Property and debt division in a divorce are so complicated and the cost of making the wrong move is so high that you should have a consultation with a divorce lawyer before you file the divorce papers, especially if you have any measurable assets or significant debt. In this article, we discuss asset and debt division in a California divorce and what happens when California couples decide to dissolve their marriage.
Did you sign a prenuptial agreement? If you signed a prenuptial or a postnuptial agreement before or during your marriage, we urge you to contact an attorney at our firm to discuss your case before you file for divorce.
What is Property?
The first thing you want to do is understand what the family courts count as property under California law. The California Courts describe property as “anything that can be bought or sold.” Property also refers to anything that has value. Examples of property include:
- A home
- Cash in bank accounts
- Retirement accounts
- Real estate
- Security deposits on rental homes or apartments
- Life insurance with cash value
- A business or patent
When you get a divorce in California, the court will make decisions about how to divide any property that you and your spouse acquired during your marriage. Even if you want to avoid these issues or if you already dealt with this issue informally at the time you two split, the court still has to issue a formal order about asset and debt division.

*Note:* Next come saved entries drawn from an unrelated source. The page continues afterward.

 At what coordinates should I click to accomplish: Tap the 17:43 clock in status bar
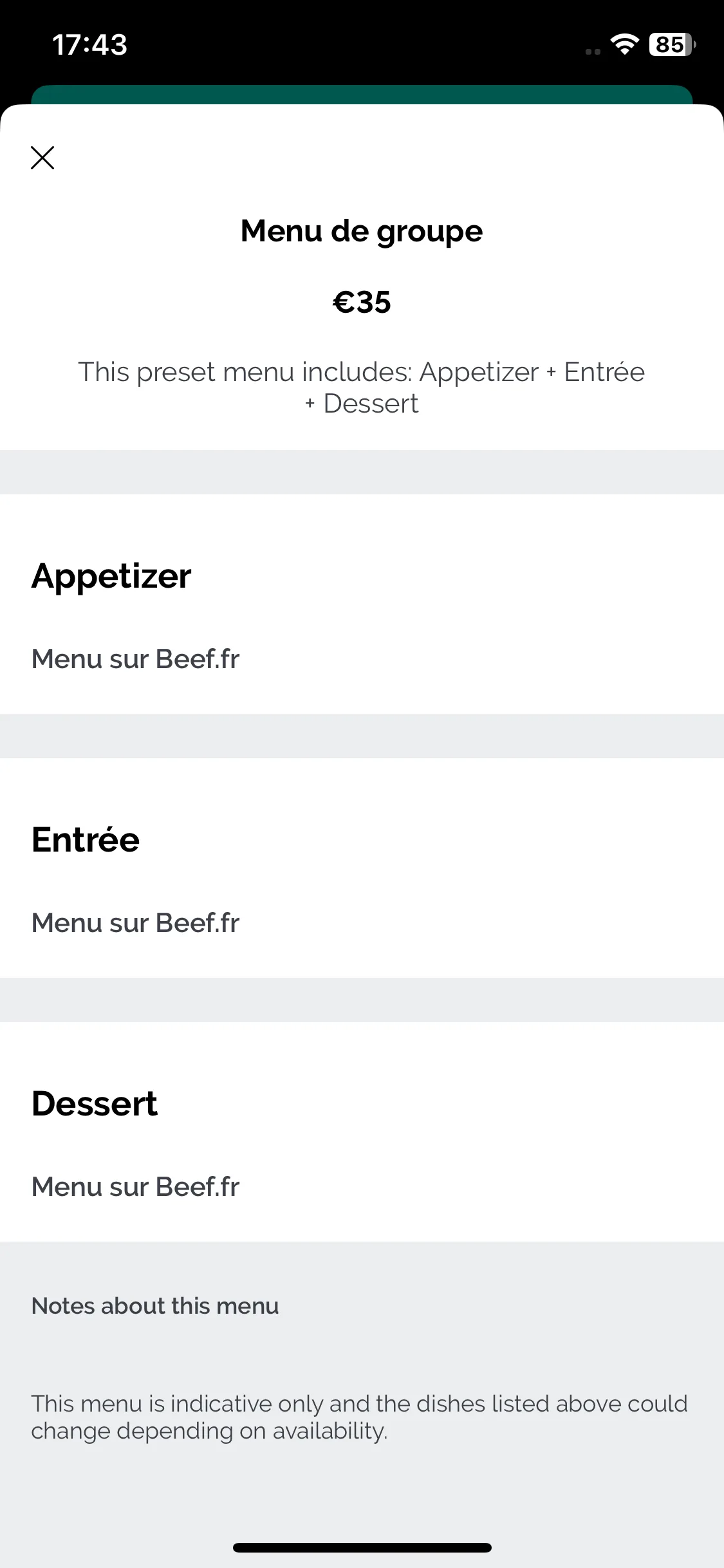click(x=89, y=44)
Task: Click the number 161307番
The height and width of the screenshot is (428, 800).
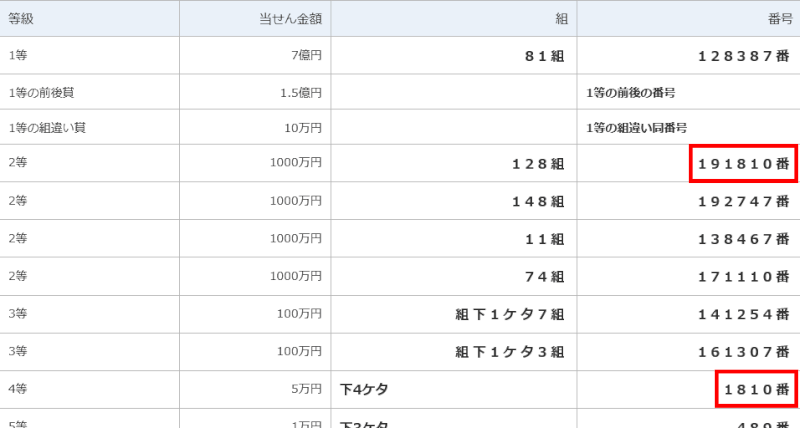Action: (x=743, y=351)
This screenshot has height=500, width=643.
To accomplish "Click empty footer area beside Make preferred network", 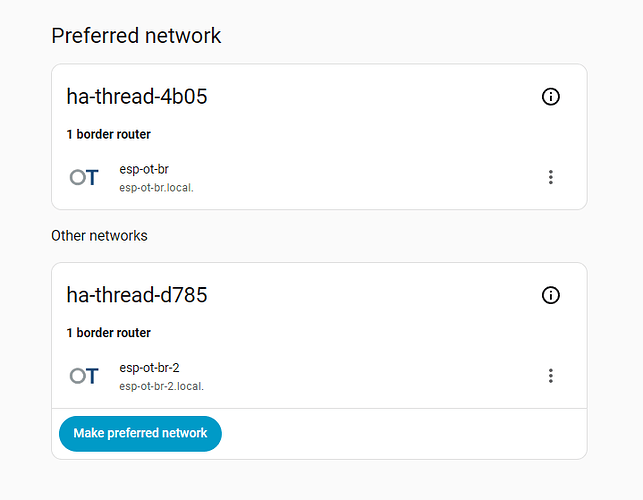I will point(400,434).
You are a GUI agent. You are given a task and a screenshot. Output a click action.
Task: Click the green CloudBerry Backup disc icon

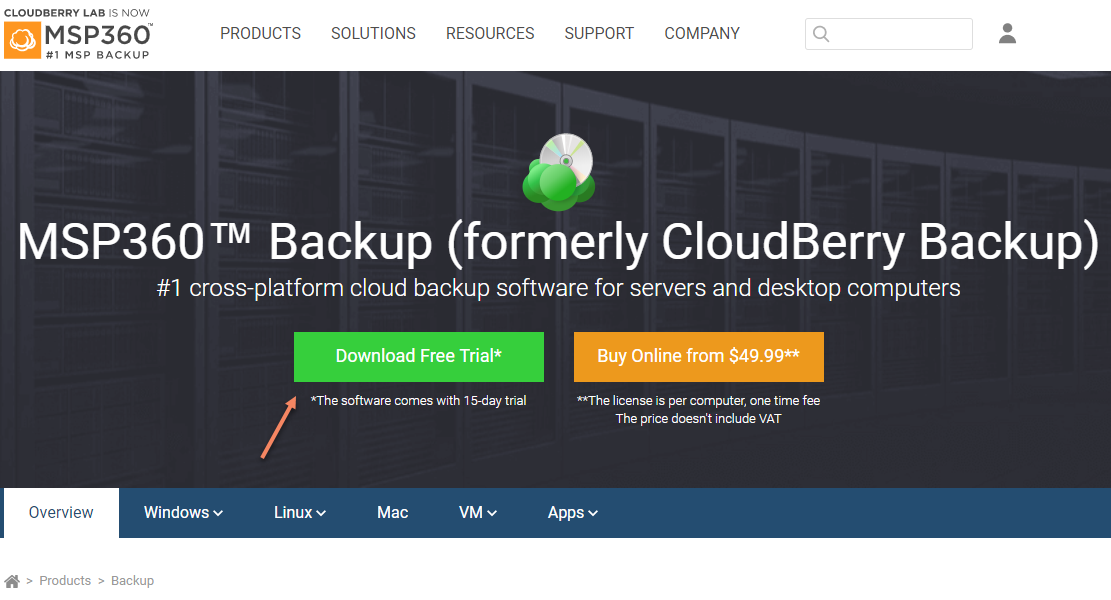click(x=558, y=172)
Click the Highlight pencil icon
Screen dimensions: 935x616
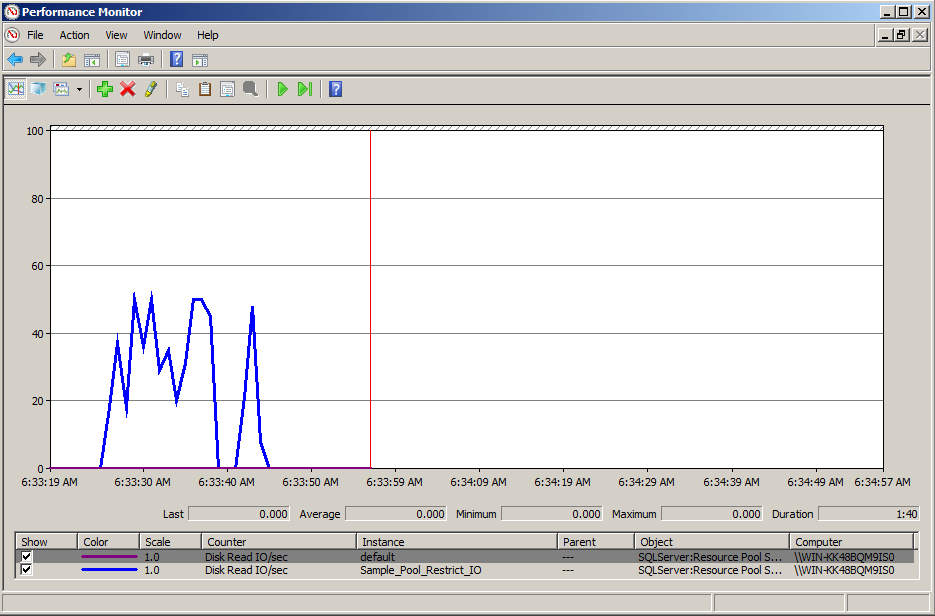151,89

“Does this mean I have to go to a judge and have him or her decide on these issues?” The good news is that you don’t necessarily have to let a judge decide for you. In most cases, a couple will agree on how to divide their property and debts and before they can get divorced, the judge will review their agreement and sign off on it. Until this occurs, all property earned or acquired during your marriage legally belongs to you both, regardless of who is using it or controlling it.
Debts Are Treated the Same
We mentioned above how everything you and your spouse obtained during the marriage belongs to you both, but the same can be said about your debt. If you and your spouse divide your debts based on an oral, casual, or informal agreement and you do not have a court order (the judge has not signed off on your agreement), then you both own the debt and you’re both responsible for it, even if you two decided to split it through an informal arrangement.
Community vs. Separate Property in a CA Divorce
When you go through the divorce process, it’s absolutely vital that you understand California’s property laws as they pertain to a divorce. California is one of a handful of states that is a “community property” state.
Under California’s community property laws, all property acquired during a marriage is technically “community property,” which means it belongs to both of you, regardless of who earned it or whose name is on the title – except property that was a gift to one spouse or an inheritance bequeathed to one spouse. And any debt that a married couple acquired during the marriage is community debt, which means both spouses are liable for community debt, regardless of which spouse racked up the debt.
“What if my spouse maxed out a credit card and I had no involvement?” Even if the credit card was in your spouse’s name alone, if the debt was acquired during the marriage, you are still responsible for it. However, if it can be proven that your spouse spent the money out of spite or revenge in anticipation of divorce, it is possible for a judge to consider it a “wasteful dissipation of marital assets.” In such cases, the innocent spouse may not be held liable for the debt.
“In California, each spouse or partner owns one-half of the community property. And, each spouse or partner is responsible for one-half of the debt. Community property and community debts are usually divided equally,” according to the California Courts.
Separate Property is Not Divided in Divorce
Only community property is divided in a California divorce; separate property remains separate and is not divided. So, what counts as separate property? Separate property includes property owned by one spouse before the marriage, gifts and inheritances. If you buy property with separate property, that is also separate property.
For example, if you receive an inheritance from your uncle while you’re married and you buy a boat with the money from the inheritance, the boat remains yours because it is separate property. Separate property also includes all money you acquire after the date you become separated, and this includes the money you earn. Because of this, the date of separate is very important in a California divorce. So, if you foresee a bonus or a raise in the near future, it may be wise to separate sooner than later so that raise or bonus is counted as separate property.
Note: Separate property only belongs to you, it does not belong to your spouse as long as you take steps to keep it separate. Our advice is to keep it in a separate bank account that only has your name on the account. Debts can count as separate property as well when they are acquired after the date of separation.